Reinsurance market to see favorable renewal at mid-year – Aon

Capacity more than sufficient to meet increased demand

Reinsurance market to see favorable renewal at mid-year – Aon

Reinsurance

By Kenneth Araullo

Aon has released its Reinsurance Market Dynamics July 2024 report, which analyzes the marketplace during the June/July 2024 reinsurance renewals, focusing on the Americas, Australia, and New Zealand.

The report indicates that insurers generally experienced positive mid-year renewal outcomes. These outcomes included rate reductions for property catastrophe risk and improvements in terms and coverage.

Despite the competitive reinsurance marketplace, the landscape remains dynamic due to secondary peril losses in property, heightened Atlantic hurricane season forecasts, social inflation, and adverse reserve development in casualty.

Compared to 2023, mid-year capacity for US catastrophe-exposed business was more than sufficient to meet increased demand, with over $10 billion of additional catastrophe limit purchased by US insurers. Renewals on June 1 and July 1 continued the positive momentum from the Jan. 1 and April 1 renewals.

Increased interest from traditional reinsurance and ILS markets resulted in downward pricing pressure for both US nationals and Florida specialist insurers, who saw rate reductions for the first time in three years.

Renewals in Latin America and the Caribbean were also favorable for insurers, with ample capacity to meet demand and risk-adjusted flat to single-digit rate increases. Insurers in Australia and New Zealand experienced stable market conditions, with about 80% of their property catastrophe reinsurance business renewing at mid-year.

The report also highlights that total reinsurance capital reached a new record of $695 billion by the end of Q1 2024, up from $670 billion at year-end 2023. This increase was driven by retained earnings, recovering asset values, and new inflows into the catastrophe bond market.

Aon Securities estimates that overall ILS capital rose to a record $110 billion through the second quarter, up from $108 billion at year-end 2023, with $46 billion of catastrophe bond limit on-risk.
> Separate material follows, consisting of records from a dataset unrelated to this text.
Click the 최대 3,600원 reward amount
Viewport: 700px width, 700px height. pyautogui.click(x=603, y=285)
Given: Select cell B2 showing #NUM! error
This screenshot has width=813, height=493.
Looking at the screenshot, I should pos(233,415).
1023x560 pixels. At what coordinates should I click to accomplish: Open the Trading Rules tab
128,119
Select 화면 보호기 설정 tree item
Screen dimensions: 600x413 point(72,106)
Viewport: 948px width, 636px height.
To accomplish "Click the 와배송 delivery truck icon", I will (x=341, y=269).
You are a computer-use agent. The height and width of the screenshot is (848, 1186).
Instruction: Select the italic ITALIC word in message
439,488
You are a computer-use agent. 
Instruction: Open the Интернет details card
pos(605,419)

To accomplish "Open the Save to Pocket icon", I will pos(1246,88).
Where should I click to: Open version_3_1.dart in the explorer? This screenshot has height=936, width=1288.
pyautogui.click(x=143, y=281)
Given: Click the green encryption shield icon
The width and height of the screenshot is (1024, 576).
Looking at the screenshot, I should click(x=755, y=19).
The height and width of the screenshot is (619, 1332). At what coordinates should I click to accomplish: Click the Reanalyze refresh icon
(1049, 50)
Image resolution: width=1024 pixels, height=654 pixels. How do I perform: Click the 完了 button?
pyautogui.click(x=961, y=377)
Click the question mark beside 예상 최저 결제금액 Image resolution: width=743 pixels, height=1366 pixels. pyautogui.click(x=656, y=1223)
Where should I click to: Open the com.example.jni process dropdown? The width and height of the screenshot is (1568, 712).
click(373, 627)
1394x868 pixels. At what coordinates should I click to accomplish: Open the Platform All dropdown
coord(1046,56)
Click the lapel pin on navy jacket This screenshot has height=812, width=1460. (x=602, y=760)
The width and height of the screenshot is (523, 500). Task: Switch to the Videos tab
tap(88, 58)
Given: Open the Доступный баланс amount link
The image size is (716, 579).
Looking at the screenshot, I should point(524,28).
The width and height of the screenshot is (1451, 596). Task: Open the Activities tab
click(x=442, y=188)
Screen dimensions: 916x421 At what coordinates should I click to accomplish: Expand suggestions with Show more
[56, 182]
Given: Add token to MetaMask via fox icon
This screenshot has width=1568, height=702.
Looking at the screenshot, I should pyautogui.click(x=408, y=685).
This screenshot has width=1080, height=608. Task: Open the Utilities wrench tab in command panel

For the first time, more than $8 billion of catastrophe bonds were issued in a single quarter.

Reinsurers are generating strong returns by historical standards, with annualized ROE averaging around 20% in the first quarter of the year.

Steve Hofmann (pictured above), co-president of US Reinsurance Solutions at Aon, highlighted the stability of the market and the opportunities that it presents for re/insurers.

“Over the past 18 months, we have advocated for this balance on behalf of our clients by introducing additional risk transfer capacity and launching new technologies to enhance risk assessment and management,” Hofmann said.